Try it: The span to repeat in the listing below runs from the line containing "Task: Click Save Memories" to the line containing "Task: Open the user profile avatar", inclusive. Repeat it exactly, and only it.

Provided records:
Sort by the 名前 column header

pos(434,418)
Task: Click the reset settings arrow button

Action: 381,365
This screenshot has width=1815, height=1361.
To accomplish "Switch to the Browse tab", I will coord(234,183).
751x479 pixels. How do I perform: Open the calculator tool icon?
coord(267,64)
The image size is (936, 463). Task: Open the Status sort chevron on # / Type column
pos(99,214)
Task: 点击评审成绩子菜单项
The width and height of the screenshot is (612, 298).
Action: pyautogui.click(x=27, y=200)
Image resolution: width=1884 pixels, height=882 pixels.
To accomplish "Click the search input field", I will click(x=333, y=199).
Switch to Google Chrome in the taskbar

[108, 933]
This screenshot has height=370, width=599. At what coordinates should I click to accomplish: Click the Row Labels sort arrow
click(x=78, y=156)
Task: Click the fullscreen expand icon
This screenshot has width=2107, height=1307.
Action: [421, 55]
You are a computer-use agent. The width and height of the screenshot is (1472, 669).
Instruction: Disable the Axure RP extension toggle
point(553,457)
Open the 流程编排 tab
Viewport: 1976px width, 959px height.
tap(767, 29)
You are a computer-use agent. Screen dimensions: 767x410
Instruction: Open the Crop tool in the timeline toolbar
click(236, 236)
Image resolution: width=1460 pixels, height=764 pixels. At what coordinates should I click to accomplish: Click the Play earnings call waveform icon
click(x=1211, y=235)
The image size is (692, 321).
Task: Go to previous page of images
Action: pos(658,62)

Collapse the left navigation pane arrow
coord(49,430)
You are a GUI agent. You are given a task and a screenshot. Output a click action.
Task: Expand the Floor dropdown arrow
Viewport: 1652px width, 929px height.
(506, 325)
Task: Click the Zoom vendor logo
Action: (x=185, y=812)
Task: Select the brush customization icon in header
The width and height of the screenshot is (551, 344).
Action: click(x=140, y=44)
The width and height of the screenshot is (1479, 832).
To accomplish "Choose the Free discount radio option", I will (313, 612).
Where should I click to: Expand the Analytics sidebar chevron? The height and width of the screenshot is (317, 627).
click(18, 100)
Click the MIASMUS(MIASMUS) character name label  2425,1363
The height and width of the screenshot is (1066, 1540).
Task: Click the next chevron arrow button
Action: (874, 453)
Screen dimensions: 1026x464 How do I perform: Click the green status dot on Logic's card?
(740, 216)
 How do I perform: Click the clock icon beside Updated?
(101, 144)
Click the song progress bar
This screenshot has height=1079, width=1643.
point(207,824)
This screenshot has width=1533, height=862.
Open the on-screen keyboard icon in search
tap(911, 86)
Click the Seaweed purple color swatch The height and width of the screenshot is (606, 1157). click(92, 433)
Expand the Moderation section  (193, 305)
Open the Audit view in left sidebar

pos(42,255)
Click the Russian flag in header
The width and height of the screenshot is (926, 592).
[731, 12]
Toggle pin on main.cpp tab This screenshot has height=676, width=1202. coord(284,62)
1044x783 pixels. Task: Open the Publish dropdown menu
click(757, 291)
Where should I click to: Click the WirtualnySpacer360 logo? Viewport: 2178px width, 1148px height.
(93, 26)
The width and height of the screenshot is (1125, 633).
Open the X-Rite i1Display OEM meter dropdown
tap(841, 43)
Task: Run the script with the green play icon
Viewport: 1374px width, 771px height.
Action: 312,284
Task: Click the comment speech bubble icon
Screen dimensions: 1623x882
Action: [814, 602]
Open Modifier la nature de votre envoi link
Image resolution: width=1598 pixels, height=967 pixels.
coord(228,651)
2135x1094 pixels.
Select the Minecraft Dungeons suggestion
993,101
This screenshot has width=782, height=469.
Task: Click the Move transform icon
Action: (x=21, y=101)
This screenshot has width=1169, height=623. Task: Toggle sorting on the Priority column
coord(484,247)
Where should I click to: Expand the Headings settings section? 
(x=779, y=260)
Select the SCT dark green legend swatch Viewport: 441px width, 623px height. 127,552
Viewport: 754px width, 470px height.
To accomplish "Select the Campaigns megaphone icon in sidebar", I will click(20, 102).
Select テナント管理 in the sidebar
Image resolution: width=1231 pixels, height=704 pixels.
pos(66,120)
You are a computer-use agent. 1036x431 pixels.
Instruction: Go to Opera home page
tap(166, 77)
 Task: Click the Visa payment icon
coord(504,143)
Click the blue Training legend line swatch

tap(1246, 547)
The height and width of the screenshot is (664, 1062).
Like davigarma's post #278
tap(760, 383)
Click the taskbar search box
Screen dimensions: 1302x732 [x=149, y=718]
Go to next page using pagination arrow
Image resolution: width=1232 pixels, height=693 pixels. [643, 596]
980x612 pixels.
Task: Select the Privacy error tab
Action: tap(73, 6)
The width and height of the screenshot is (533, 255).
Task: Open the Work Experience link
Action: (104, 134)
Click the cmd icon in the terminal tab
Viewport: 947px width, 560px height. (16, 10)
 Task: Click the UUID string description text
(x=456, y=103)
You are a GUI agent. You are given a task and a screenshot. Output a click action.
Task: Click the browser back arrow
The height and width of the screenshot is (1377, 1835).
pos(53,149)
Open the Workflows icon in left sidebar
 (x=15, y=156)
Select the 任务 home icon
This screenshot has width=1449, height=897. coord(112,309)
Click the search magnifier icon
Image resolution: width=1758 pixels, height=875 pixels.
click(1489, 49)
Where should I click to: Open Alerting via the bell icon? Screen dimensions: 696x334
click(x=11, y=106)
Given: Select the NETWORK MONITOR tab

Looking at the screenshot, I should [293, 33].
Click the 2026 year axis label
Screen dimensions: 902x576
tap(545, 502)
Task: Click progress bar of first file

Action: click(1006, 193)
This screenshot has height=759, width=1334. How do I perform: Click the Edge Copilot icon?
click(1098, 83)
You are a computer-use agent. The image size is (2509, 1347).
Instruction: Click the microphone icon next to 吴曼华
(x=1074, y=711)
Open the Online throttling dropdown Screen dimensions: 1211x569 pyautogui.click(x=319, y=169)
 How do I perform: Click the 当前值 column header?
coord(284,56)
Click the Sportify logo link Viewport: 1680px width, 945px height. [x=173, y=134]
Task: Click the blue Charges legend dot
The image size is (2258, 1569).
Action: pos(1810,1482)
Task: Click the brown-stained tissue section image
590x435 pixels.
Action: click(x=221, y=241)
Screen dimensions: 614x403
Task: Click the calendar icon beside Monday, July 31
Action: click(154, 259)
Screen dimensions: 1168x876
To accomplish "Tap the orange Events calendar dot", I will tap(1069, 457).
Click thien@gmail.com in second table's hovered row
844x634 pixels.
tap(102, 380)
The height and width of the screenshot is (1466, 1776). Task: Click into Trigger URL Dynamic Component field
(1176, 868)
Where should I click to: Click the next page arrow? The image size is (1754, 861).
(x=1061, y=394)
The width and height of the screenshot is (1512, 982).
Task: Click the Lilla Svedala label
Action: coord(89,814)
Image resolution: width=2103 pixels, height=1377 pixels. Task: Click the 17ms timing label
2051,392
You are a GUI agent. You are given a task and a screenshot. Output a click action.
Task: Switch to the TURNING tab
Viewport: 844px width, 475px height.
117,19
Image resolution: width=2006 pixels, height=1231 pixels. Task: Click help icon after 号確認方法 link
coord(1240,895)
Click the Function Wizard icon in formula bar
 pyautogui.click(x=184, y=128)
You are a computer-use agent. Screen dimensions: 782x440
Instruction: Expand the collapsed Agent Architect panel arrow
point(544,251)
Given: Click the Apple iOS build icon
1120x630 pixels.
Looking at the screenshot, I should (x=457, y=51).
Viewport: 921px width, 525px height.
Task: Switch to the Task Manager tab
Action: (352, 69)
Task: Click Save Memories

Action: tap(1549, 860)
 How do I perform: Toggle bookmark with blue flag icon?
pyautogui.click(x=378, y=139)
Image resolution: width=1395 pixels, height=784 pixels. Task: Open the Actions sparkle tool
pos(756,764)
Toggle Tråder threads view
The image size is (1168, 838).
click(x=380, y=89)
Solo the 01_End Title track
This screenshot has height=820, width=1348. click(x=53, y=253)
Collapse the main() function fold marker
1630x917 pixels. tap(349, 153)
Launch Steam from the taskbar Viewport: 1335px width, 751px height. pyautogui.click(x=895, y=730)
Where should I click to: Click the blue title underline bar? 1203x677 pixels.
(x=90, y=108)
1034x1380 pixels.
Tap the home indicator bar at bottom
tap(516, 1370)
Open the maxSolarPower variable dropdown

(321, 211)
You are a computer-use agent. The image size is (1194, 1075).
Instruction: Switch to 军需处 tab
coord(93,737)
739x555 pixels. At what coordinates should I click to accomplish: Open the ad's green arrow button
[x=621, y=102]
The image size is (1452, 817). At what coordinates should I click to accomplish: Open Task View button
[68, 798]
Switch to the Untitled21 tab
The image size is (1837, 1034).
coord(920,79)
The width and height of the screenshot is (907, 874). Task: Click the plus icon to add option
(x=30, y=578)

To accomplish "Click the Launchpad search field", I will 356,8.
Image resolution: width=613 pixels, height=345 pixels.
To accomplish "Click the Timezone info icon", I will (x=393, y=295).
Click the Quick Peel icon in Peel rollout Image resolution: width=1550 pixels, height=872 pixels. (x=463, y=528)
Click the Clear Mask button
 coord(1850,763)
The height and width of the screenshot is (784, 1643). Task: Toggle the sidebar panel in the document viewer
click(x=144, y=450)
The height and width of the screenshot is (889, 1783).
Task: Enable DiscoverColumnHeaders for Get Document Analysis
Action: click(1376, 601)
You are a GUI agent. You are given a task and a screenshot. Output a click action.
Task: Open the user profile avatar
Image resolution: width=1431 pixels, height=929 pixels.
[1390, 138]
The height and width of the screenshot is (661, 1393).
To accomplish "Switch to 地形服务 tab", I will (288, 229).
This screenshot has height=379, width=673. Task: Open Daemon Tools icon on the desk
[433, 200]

Response:
Task: Click Save Memories

Action: tap(1549, 860)
 How do I perform: Toggle bookmark with blue flag icon?
pyautogui.click(x=378, y=139)
Image resolution: width=1395 pixels, height=784 pixels. Task: Open the Actions sparkle tool
pos(756,764)
Toggle Tråder threads view
The image size is (1168, 838).
click(x=380, y=89)
Solo the 01_End Title track
This screenshot has height=820, width=1348. click(x=53, y=253)
Collapse the main() function fold marker
1630x917 pixels. tap(349, 153)
Launch Steam from the taskbar Viewport: 1335px width, 751px height. pyautogui.click(x=895, y=730)
Where should I click to: Click the blue title underline bar? 1203x677 pixels.
(x=90, y=108)
1034x1380 pixels.
Tap the home indicator bar at bottom
tap(516, 1370)
Open the maxSolarPower variable dropdown

(321, 211)
You are a computer-use agent. The image size is (1194, 1075).
Instruction: Switch to 军需处 tab
coord(93,737)
739x555 pixels. At what coordinates should I click to accomplish: Open the ad's green arrow button
[x=621, y=102]
The image size is (1452, 817). At what coordinates should I click to accomplish: Open Task View button
[68, 798]
Switch to the Untitled21 tab
The image size is (1837, 1034).
coord(920,79)
The width and height of the screenshot is (907, 874). Task: Click the plus icon to add option
(x=30, y=578)

To accomplish "Click the Launchpad search field", I will 356,8.
Image resolution: width=613 pixels, height=345 pixels.
To accomplish "Click the Timezone info icon", I will (x=393, y=295).
Click the Quick Peel icon in Peel rollout Image resolution: width=1550 pixels, height=872 pixels. (x=463, y=528)
Click the Clear Mask button
 coord(1850,763)
The height and width of the screenshot is (784, 1643). Task: Toggle the sidebar panel in the document viewer
click(x=144, y=450)
The height and width of the screenshot is (889, 1783).
Task: Enable DiscoverColumnHeaders for Get Document Analysis
Action: click(1376, 601)
You are a GUI agent. You are given a task and a screenshot. Output a click action.
Task: Open the user profile avatar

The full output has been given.